> **About this task**: With the first line below as the start and the line containing "Task: Sort by node type laptop icon" as the end, copy every line between them exactly, ends included.

[Pixel coordinate grounding data]
=== Section Start ===

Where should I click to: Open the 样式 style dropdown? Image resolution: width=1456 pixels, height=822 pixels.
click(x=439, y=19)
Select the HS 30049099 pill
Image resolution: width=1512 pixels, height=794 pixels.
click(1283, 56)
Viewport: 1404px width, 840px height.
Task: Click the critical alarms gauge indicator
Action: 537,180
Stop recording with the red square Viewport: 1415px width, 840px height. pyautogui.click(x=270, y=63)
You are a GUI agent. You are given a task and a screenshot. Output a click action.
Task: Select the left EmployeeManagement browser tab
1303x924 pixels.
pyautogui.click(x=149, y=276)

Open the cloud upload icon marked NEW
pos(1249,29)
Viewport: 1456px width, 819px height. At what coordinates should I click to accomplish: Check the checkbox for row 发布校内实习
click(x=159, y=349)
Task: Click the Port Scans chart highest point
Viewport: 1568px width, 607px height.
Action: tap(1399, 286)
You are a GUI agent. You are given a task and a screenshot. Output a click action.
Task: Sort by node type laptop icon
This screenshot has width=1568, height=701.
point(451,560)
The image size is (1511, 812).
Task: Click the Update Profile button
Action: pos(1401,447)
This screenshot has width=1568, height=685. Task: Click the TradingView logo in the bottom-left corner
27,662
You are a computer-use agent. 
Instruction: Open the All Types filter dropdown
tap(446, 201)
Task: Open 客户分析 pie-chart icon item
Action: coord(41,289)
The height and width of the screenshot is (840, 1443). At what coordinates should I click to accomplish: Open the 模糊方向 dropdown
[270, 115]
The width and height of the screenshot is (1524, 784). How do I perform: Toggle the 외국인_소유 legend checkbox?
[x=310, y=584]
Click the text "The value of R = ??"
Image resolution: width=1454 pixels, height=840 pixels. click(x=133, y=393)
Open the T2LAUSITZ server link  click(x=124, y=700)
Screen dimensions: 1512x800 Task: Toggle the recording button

=== Section End ===

> **Solution to this problem**:
Where should I click to: Open the 样式 style dropdown? Image resolution: width=1456 pixels, height=822 pixels.
click(x=439, y=19)
Select the HS 30049099 pill
Image resolution: width=1512 pixels, height=794 pixels.
click(1283, 56)
Viewport: 1404px width, 840px height.
Task: Click the critical alarms gauge indicator
Action: 537,180
Stop recording with the red square Viewport: 1415px width, 840px height. pyautogui.click(x=270, y=63)
You are a GUI agent. You are given a task and a screenshot. Output a click action.
Task: Select the left EmployeeManagement browser tab
1303x924 pixels.
pyautogui.click(x=149, y=276)

Open the cloud upload icon marked NEW
pos(1249,29)
Viewport: 1456px width, 819px height. At what coordinates should I click to accomplish: Check the checkbox for row 发布校内实习
click(x=159, y=349)
Task: Click the Port Scans chart highest point
Viewport: 1568px width, 607px height.
Action: tap(1399, 286)
You are a GUI agent. You are given a task and a screenshot. Output a click action.
Task: Sort by node type laptop icon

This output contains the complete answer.